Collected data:

========================

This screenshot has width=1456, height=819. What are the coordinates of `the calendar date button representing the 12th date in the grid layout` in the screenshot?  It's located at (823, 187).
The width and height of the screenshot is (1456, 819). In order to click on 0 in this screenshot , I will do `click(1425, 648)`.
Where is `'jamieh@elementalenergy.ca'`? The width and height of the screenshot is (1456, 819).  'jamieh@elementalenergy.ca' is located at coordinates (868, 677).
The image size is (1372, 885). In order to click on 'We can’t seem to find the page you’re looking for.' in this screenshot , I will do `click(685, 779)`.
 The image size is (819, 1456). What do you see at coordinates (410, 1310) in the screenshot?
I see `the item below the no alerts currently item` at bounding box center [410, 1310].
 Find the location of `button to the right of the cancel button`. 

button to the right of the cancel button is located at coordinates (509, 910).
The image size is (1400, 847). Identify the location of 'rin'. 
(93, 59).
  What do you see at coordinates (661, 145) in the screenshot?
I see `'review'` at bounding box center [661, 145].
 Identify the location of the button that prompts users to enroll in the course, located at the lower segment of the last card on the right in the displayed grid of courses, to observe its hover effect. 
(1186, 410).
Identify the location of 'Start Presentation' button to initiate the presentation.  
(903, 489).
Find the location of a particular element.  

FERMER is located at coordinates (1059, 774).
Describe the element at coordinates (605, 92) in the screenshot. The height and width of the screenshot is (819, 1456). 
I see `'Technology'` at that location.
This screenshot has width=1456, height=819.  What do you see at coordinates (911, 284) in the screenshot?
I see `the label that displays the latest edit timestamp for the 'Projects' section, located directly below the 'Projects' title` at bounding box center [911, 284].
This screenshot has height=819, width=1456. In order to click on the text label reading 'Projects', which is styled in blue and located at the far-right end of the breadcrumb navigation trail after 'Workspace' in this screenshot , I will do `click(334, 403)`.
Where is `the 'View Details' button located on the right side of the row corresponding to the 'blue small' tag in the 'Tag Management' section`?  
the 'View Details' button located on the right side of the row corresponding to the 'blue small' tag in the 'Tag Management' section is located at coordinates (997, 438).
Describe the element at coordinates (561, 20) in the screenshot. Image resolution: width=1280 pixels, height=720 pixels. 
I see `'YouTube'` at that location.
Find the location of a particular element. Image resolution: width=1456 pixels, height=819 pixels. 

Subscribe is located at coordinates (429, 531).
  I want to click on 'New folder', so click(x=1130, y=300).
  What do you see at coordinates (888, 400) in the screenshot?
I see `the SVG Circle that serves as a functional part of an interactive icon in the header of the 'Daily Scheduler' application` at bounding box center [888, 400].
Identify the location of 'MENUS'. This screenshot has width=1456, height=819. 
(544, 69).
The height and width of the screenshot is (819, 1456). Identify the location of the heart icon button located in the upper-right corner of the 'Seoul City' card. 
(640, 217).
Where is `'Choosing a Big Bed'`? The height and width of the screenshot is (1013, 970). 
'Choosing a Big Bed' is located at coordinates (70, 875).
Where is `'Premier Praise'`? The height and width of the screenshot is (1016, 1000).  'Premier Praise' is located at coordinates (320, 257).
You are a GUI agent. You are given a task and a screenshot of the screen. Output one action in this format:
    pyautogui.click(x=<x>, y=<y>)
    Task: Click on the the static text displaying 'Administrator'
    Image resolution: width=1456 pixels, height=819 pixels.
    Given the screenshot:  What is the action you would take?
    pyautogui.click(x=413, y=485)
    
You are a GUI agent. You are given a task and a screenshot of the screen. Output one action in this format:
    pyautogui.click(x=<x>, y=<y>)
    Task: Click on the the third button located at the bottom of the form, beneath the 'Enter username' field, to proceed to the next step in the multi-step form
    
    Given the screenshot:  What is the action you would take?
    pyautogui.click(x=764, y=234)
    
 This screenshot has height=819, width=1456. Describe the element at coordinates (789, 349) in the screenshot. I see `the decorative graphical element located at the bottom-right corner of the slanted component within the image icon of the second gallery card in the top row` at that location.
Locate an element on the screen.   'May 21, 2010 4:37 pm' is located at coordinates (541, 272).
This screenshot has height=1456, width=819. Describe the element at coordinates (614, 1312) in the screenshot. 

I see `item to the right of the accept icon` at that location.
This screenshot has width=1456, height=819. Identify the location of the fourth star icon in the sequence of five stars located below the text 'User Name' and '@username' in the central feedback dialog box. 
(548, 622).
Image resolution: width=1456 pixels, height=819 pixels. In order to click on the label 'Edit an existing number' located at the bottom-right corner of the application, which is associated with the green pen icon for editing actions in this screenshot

========================

• AIM OF THE EXERCISE:
Write out every one of the records above again, word for word, with no changes.

• TASK RESULT:
This screenshot has width=1456, height=819. What are the coordinates of `the calendar date button representing the 12th date in the grid layout` in the screenshot?  It's located at (823, 187).
The width and height of the screenshot is (1456, 819). In order to click on 0 in this screenshot , I will do `click(1425, 648)`.
Where is `'jamieh@elementalenergy.ca'`? The width and height of the screenshot is (1456, 819).  'jamieh@elementalenergy.ca' is located at coordinates (868, 677).
The image size is (1372, 885). In order to click on 'We can’t seem to find the page you’re looking for.' in this screenshot , I will do `click(685, 779)`.
 The image size is (819, 1456). What do you see at coordinates (410, 1310) in the screenshot?
I see `the item below the no alerts currently item` at bounding box center [410, 1310].
 Find the location of `button to the right of the cancel button`. 

button to the right of the cancel button is located at coordinates (509, 910).
The image size is (1400, 847). Identify the location of 'rin'. 
(93, 59).
  What do you see at coordinates (661, 145) in the screenshot?
I see `'review'` at bounding box center [661, 145].
 Identify the location of the button that prompts users to enroll in the course, located at the lower segment of the last card on the right in the displayed grid of courses, to observe its hover effect. 
(1186, 410).
Identify the location of 'Start Presentation' button to initiate the presentation.  
(903, 489).
Find the location of a particular element.  

FERMER is located at coordinates (1059, 774).
Describe the element at coordinates (605, 92) in the screenshot. The height and width of the screenshot is (819, 1456). 
I see `'Technology'` at that location.
This screenshot has width=1456, height=819.  What do you see at coordinates (911, 284) in the screenshot?
I see `the label that displays the latest edit timestamp for the 'Projects' section, located directly below the 'Projects' title` at bounding box center [911, 284].
This screenshot has height=819, width=1456. In order to click on the text label reading 'Projects', which is styled in blue and located at the far-right end of the breadcrumb navigation trail after 'Workspace' in this screenshot , I will do `click(334, 403)`.
Where is `the 'View Details' button located on the right side of the row corresponding to the 'blue small' tag in the 'Tag Management' section`?  
the 'View Details' button located on the right side of the row corresponding to the 'blue small' tag in the 'Tag Management' section is located at coordinates (997, 438).
Describe the element at coordinates (561, 20) in the screenshot. Image resolution: width=1280 pixels, height=720 pixels. 
I see `'YouTube'` at that location.
Find the location of a particular element. Image resolution: width=1456 pixels, height=819 pixels. 

Subscribe is located at coordinates (429, 531).
  I want to click on 'New folder', so click(x=1130, y=300).
  What do you see at coordinates (888, 400) in the screenshot?
I see `the SVG Circle that serves as a functional part of an interactive icon in the header of the 'Daily Scheduler' application` at bounding box center [888, 400].
Identify the location of 'MENUS'. This screenshot has width=1456, height=819. 
(544, 69).
The height and width of the screenshot is (819, 1456). Identify the location of the heart icon button located in the upper-right corner of the 'Seoul City' card. 
(640, 217).
Where is `'Choosing a Big Bed'`? The height and width of the screenshot is (1013, 970). 
'Choosing a Big Bed' is located at coordinates (70, 875).
Where is `'Premier Praise'`? The height and width of the screenshot is (1016, 1000).  'Premier Praise' is located at coordinates (320, 257).
You are a GUI agent. You are given a task and a screenshot of the screen. Output one action in this format:
    pyautogui.click(x=<x>, y=<y>)
    Task: Click on the the static text displaying 'Administrator'
    Image resolution: width=1456 pixels, height=819 pixels.
    Given the screenshot:  What is the action you would take?
    pyautogui.click(x=413, y=485)
    
You are a GUI agent. You are given a task and a screenshot of the screen. Output one action in this format:
    pyautogui.click(x=<x>, y=<y>)
    Task: Click on the the third button located at the bottom of the form, beneath the 'Enter username' field, to proceed to the next step in the multi-step form
    
    Given the screenshot:  What is the action you would take?
    pyautogui.click(x=764, y=234)
    
 This screenshot has height=819, width=1456. Describe the element at coordinates (789, 349) in the screenshot. I see `the decorative graphical element located at the bottom-right corner of the slanted component within the image icon of the second gallery card in the top row` at that location.
Locate an element on the screen.   'May 21, 2010 4:37 pm' is located at coordinates (541, 272).
This screenshot has height=1456, width=819. Describe the element at coordinates (614, 1312) in the screenshot. 

I see `item to the right of the accept icon` at that location.
This screenshot has width=1456, height=819. Identify the location of the fourth star icon in the sequence of five stars located below the text 'User Name' and '@username' in the central feedback dialog box. 
(548, 622).
Image resolution: width=1456 pixels, height=819 pixels. In order to click on the label 'Edit an existing number' located at the bottom-right corner of the application, which is associated with the green pen icon for editing actions in this screenshot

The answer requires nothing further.